Home > British aided Mossad kidnap, says Vanunu
By Stephen Naysmith
ISRAELI nuclear whistleblower Mordechai Vanunu risked legal retribution during a telephone interview at a human rights festival yesterday, as he claimed that British, French, Italian, and US security services had co-operated in his 1986 kidnapping by Mossad, Israel’s intelligence agency.
Vanunu, 49, who completed an 18-year jail sentence in Israel in April, is barred from leaving the country and from talking to foreign nationals or foreign media under release terms.
The former nuclear technician, convicted of espionage and treason after revealing Israel’s secret nuclear weapons programme, defied the ban to call for the elimination of nuclear weapons, including the UK’s Trident submarines.
His interview took place at the International Human Rights Documentary Film Festival, using a live phone link between a Glasgow cinema and St George’s Cathedral in Jerusalem.
After a brief film of Vanunu reading a poem entitled I Am Your Spy, which he wrote in 1987 while in jail, the man who is an icon to many anti-nuclear campaigners and a traitor to many Israelis said he would not accede to the conditions imposed on him, but hoped they would not be enforced.
“Nothing happened when I gave an interview to the BBC. All I am doing is repeating the same message I did 18 years ago and speaking out about human rights. I think the Israel government is realising these restrictions are not acceptable,” he said.

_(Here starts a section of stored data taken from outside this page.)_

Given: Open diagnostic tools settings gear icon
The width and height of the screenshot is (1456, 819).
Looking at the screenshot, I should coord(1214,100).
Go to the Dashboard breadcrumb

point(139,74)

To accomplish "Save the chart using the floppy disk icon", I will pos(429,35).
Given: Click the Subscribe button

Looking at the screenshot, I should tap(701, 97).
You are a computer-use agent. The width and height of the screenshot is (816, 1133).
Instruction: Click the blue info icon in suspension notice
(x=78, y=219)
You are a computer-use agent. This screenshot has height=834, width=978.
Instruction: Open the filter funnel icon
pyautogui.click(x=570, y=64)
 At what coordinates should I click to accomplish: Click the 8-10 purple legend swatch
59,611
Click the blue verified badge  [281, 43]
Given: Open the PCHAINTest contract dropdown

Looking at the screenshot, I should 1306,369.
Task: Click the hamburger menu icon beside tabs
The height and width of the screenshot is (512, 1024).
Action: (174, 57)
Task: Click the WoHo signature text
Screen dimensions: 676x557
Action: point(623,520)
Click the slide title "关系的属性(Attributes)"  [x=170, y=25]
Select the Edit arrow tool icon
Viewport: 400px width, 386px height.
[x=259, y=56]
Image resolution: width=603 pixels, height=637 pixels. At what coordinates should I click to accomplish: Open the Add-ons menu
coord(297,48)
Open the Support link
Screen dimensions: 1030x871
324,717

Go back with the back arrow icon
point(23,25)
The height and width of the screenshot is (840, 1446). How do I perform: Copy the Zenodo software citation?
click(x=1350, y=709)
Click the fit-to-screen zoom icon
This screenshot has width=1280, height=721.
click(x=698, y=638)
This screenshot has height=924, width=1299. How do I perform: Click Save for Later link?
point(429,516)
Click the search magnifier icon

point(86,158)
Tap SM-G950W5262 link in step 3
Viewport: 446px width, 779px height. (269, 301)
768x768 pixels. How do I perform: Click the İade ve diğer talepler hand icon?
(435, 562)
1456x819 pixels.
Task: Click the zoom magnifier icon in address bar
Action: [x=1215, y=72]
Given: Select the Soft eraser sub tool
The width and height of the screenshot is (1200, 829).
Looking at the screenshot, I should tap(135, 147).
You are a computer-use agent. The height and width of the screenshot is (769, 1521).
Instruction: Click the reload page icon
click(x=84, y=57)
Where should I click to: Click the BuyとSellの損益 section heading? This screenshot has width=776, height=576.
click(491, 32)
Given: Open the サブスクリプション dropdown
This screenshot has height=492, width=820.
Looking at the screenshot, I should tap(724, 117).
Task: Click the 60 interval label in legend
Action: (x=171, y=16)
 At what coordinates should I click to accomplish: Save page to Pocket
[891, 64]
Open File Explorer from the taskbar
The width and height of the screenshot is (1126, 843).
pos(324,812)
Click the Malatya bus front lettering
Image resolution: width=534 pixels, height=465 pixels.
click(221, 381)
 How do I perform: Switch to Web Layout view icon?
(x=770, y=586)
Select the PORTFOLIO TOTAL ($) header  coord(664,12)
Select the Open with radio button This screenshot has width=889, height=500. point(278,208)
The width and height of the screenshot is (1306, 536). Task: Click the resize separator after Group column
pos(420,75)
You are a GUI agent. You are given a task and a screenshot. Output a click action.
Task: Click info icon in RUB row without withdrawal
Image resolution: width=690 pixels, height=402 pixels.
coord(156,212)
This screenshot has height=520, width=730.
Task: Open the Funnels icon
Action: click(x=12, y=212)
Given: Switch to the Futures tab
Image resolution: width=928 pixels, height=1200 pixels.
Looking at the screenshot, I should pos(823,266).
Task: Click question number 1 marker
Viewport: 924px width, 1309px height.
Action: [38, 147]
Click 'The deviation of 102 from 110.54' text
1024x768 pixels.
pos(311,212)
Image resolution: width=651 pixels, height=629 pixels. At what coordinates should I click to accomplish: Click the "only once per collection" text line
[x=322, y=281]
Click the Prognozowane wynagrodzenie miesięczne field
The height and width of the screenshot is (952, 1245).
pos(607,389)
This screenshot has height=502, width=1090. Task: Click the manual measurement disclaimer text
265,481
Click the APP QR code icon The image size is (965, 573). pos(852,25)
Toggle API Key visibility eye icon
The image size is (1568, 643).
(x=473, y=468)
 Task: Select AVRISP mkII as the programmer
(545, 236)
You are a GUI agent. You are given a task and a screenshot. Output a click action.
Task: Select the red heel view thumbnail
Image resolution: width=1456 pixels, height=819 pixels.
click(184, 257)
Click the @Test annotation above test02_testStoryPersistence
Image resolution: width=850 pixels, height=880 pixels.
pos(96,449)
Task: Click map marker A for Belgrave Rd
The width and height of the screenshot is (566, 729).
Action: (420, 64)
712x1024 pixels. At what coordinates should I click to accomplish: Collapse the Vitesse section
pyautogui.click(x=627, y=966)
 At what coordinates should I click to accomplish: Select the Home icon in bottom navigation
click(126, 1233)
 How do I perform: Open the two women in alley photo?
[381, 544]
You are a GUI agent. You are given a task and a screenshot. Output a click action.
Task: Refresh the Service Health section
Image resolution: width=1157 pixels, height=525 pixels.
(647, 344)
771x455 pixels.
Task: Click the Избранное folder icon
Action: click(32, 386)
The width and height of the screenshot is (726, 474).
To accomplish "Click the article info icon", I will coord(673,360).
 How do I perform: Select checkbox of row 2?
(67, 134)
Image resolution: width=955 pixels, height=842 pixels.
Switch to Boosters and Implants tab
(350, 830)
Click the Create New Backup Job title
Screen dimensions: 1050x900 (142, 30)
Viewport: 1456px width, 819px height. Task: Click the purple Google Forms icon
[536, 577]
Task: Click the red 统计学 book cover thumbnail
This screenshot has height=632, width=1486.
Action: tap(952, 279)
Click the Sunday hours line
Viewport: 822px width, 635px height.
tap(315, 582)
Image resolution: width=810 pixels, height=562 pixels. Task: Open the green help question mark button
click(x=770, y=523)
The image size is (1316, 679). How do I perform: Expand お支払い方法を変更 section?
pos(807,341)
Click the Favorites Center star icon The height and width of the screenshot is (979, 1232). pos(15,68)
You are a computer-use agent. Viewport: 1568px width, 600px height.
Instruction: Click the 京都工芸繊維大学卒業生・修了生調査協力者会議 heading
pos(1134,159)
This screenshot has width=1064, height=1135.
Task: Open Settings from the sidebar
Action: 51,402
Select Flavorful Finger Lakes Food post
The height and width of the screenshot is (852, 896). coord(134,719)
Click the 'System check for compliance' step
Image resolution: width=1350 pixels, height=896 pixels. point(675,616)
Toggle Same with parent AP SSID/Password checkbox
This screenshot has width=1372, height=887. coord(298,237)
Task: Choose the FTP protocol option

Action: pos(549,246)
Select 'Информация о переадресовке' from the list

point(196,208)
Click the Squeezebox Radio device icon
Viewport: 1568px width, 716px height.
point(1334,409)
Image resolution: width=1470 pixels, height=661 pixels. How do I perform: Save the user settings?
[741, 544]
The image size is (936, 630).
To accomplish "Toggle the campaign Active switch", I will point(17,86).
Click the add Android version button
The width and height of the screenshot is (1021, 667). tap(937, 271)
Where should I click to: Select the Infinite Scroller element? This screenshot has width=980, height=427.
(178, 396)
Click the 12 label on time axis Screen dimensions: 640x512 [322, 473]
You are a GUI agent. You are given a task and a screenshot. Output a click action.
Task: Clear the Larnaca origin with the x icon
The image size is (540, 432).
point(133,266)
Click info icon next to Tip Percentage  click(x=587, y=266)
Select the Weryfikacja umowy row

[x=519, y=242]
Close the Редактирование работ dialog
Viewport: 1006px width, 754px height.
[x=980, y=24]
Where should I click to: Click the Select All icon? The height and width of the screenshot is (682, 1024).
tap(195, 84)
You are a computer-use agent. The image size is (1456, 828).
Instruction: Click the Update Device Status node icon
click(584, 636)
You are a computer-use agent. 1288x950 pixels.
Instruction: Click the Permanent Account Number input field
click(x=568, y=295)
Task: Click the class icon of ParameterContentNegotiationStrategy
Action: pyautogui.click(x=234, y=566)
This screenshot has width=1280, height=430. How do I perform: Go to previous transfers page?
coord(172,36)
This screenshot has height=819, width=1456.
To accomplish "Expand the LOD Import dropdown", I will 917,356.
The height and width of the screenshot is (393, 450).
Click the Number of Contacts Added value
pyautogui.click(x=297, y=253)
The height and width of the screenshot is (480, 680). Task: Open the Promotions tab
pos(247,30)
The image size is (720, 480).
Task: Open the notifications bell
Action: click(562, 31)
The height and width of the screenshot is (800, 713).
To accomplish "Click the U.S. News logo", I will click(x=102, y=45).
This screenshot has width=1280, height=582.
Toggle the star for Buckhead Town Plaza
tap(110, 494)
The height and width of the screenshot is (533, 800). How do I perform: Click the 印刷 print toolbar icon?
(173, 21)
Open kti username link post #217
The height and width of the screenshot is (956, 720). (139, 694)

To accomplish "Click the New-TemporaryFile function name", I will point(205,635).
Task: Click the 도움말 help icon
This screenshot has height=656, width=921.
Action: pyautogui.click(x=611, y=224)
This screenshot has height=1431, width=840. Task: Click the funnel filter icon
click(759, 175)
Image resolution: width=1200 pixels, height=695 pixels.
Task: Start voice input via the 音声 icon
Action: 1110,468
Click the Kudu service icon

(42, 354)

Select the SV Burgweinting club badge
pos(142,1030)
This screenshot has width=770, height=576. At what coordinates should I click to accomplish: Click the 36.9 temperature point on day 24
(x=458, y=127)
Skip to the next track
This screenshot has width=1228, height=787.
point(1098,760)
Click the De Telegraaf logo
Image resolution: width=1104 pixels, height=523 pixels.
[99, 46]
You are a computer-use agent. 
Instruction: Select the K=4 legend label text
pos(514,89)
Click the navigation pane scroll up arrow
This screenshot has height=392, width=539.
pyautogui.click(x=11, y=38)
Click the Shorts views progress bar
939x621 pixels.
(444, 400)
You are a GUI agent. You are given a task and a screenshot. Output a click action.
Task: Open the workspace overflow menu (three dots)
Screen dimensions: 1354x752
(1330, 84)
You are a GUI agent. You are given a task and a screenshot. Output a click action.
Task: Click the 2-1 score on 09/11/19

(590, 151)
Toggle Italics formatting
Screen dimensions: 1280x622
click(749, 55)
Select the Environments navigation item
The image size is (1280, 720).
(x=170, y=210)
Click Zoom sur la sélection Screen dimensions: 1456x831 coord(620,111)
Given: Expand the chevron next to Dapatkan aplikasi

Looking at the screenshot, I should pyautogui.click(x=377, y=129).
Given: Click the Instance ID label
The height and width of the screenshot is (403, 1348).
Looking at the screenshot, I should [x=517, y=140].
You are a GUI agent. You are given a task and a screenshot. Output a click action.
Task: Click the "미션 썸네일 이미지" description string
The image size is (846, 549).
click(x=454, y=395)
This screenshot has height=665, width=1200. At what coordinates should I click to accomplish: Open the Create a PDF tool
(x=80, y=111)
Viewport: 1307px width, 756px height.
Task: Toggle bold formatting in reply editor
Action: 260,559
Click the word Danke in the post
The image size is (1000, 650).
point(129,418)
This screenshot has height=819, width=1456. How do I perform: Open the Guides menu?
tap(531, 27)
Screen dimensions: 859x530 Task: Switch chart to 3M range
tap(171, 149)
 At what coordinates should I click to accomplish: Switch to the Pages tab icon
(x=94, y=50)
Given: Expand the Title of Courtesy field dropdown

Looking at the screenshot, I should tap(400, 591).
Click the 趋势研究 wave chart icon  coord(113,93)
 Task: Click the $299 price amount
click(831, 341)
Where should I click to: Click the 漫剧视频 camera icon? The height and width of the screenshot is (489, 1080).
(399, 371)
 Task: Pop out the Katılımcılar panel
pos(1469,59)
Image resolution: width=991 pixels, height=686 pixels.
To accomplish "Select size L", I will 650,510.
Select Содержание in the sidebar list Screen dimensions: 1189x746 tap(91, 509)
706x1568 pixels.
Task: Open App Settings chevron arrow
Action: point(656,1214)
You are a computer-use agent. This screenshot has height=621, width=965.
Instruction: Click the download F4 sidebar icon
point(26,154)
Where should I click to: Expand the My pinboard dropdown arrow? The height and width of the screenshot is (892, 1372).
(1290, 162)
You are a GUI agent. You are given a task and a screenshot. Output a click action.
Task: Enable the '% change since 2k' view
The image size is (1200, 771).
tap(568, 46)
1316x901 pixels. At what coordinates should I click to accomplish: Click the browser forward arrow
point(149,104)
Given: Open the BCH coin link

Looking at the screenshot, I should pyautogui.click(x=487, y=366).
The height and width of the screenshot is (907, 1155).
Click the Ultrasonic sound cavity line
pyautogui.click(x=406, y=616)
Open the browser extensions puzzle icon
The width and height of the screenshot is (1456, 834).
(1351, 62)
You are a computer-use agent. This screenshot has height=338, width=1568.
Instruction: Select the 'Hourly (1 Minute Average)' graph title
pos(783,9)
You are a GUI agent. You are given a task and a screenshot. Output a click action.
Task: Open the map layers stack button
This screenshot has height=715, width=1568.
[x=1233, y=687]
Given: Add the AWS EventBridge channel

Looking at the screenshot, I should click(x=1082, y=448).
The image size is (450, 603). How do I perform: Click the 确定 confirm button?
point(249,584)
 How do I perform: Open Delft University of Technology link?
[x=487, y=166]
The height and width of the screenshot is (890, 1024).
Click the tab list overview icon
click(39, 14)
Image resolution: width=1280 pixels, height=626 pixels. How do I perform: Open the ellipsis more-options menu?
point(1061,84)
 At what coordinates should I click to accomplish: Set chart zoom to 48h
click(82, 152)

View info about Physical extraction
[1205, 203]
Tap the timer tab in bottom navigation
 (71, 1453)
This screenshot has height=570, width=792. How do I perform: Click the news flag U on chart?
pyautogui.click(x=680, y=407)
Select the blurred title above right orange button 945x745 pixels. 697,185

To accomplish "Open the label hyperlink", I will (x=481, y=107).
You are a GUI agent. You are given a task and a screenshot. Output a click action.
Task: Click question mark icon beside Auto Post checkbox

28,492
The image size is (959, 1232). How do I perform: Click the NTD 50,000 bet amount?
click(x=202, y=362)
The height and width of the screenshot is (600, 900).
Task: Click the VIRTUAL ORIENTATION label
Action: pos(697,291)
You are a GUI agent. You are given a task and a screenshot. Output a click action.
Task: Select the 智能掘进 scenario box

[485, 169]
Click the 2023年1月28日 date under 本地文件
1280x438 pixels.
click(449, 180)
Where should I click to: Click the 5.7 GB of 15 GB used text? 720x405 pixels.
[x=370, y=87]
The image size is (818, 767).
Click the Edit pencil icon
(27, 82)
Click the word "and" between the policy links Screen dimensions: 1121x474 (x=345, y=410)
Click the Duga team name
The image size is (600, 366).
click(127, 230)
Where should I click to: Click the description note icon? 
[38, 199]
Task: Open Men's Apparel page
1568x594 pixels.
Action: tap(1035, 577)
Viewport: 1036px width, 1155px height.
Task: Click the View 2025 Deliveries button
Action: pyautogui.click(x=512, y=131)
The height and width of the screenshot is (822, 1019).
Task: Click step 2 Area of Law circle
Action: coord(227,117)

Asked about the honeytrap operation in which a US-based Mossad agent, known only as Cindy, lured him to Rome in 1986, he claimed agents from many security services had been involved. He said: “Eighteen years ago in London, the Sunday Times was ready to publish the information I had given them but, before they could, Israeli spies sent a woman from the US who talked me back to Rome.
“Mossad spies kidnapped me and drugged me, but it was a cohort of spies, from France, England, Israel, Italy, the US and others. They wanted to silence me.”
Vanunu said he had kept his spirits up during his 18-year sentence, 11 of which were spent in solitary, through sheer determination to be free and by keeping mentally active. “I exercised every day, reading, training and listening to opera, watching TV and reading letters from many friends.”
He called for the abolition of nuclear weapons, saying: “I know very well that Scottish people are acting and working against nuclear weapons. I want to send them my encouragement. Scotland should reject Trident submarines. There is no justification for nuclear submarines, England does not have any enemies to justify possessing them.”
He also criticised Israeli president Ariel Sharon and the security barrier being built around the occupied territories. “Israel is still very dangerous. The intifada operated by Sharon is proving Israel doesn’t want peace and is not interested in solving the Palestinian problem.
“The walls are a symbol that Israel doesn’t want peace. There is no future hope of peace for Palestinians who are imprisoned by this wall without committing any crime.
“The world should wake up and should press Israel to destroy these walls,” he said.
He called for people to support him, saying: “I hope you can do all that you can by raising my case in the UK parliament, to raise my case with [Prime Minister] Tony Blair and [Foreign Secretary] Jack Straw and to demand Israel respects my human rights as a human being to move, to leave the country and to write and speak to foreigners.”